In document Future North (sider 25-29)

Precede a Medida Provisória a espécie normativa que foi denominada por Decreto-lei como se observa da Constituição de 1967 em seu art.49,V ao tratar do Processo Legislativo e que já mereceu atenção.

Esta espécie normativa foi muito criticada sob o argumento de que o Presidente da República abusava de sua edição não obedecendo às exigências constitucionais, sendo por isso o País governado pelo Decreto-lei.

No art.58 consta que o Presidente da República, em casos de urgência ou se de interesse público relevante e desde que não cause aumento de despesa, poderá expedir decretos com força de lei(g.n).

A redação deixa bem assentado que a faculdade estava vinculada a urgência ou interesse público, no entanto cabia ao Presidente da República decidir quando estava presente a urgência ou o interesse público, ficando assim à sua vontade editar o Decreto-lei.

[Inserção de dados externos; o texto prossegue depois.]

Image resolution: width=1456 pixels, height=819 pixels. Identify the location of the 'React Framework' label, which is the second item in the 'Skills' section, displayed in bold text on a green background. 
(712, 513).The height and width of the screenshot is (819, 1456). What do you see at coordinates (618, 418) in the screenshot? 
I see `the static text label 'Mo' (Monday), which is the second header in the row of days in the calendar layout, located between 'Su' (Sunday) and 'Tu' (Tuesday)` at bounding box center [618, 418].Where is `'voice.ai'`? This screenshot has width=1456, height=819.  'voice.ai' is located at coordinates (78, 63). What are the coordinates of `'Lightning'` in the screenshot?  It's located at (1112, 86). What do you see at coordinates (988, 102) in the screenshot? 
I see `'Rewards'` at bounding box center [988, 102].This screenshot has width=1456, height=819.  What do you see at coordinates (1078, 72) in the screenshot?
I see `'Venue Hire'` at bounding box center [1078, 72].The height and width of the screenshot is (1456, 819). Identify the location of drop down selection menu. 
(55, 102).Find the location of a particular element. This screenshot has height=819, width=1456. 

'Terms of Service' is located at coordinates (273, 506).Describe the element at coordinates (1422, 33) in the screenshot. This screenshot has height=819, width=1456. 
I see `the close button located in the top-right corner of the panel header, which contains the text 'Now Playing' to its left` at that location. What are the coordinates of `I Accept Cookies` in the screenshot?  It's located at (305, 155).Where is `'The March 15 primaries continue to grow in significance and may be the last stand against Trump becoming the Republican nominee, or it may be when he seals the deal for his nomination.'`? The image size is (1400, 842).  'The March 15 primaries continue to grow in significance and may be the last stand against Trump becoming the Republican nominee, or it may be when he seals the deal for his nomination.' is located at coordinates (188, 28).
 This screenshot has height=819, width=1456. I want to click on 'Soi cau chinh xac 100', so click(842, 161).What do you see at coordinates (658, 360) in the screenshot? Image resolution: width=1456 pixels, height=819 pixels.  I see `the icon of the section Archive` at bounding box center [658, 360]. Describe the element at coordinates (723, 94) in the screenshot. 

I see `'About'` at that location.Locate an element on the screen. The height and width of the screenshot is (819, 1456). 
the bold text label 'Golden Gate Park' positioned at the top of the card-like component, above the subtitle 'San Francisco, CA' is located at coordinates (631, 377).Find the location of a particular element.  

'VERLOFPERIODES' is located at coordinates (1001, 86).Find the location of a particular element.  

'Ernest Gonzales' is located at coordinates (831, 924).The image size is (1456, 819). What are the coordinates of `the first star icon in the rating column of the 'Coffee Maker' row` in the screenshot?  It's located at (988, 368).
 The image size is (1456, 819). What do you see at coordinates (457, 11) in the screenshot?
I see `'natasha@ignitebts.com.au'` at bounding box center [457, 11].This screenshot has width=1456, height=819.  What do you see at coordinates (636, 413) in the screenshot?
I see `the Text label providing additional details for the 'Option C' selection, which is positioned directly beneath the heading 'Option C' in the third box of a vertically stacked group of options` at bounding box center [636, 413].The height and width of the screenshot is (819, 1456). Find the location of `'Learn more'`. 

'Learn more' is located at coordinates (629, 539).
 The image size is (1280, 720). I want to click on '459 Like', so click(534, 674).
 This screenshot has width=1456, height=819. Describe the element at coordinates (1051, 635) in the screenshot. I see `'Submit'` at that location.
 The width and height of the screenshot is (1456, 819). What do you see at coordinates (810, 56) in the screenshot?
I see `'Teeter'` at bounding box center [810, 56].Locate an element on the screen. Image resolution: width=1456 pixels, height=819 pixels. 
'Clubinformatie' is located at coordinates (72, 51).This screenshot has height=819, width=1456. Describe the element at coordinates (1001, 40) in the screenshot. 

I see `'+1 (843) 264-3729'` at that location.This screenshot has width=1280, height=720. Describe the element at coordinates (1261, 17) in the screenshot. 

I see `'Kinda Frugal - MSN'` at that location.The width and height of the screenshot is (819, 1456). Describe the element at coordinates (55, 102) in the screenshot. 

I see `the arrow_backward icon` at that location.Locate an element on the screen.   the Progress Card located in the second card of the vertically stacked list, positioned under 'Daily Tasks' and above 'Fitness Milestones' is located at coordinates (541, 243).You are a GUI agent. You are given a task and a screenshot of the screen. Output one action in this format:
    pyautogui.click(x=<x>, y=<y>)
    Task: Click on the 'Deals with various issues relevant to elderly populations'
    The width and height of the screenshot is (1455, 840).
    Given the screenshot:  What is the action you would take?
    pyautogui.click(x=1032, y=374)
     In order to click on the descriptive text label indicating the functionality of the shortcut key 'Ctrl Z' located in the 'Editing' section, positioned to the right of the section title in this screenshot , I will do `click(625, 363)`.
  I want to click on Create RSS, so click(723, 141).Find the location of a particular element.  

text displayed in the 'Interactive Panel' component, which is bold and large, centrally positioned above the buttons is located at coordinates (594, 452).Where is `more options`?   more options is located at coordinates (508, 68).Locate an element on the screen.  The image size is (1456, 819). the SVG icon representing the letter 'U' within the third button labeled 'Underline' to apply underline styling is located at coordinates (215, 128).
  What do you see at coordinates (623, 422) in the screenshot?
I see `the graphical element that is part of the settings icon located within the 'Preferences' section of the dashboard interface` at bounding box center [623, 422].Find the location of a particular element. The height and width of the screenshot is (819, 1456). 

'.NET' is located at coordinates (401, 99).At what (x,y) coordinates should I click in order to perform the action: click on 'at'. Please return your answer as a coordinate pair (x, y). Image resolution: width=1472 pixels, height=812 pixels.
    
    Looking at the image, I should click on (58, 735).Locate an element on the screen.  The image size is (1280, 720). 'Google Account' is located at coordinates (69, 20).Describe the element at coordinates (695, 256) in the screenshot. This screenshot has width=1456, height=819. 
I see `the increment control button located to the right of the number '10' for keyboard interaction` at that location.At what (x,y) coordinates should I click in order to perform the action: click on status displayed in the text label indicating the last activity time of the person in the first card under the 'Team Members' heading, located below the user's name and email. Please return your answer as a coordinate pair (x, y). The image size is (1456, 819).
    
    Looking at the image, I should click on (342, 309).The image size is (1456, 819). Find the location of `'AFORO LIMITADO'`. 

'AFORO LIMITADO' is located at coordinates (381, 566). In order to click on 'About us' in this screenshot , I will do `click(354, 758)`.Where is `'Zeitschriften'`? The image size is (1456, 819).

O texto proibia o decreto causasse aumento de despesa e nos incisos enumerava somente suas matérias suscetíveis de tratamento pela norma: segurança nacional e finanças públicas.

Assim, não obstante prevalecesse à vontade do Presidente da República a norma só podia tratar das matérias previstas pela Constituição.

Publicado o texto a vigência era imediata e a função do Congresso Nacional, Poder Legislativo, era somente de aprovar ou rejeitar, sendo considerado aprovado se em sessenta dias não houvesse deliberação.

A Constituição de 1967 chegou ao ponto de proibir o Poder Legislativo de legislar, não admitindo emendas no texto do Decreto-lei.

Apesar de tudo isto a Constituição Federal de 1988 continuou permitindo a usurpação de função, ao dar ao Presidente da República mais poderes com a previsão da Medida Provisória como uma verdadeira transferência da função legislativa.

As mesmas críticas do abuso na edição dos Decretos-leis surgiram com a Medida Provisória, constatando que o abuso é maior, principalmente, como veremos diante da ausência de fixação de matérias.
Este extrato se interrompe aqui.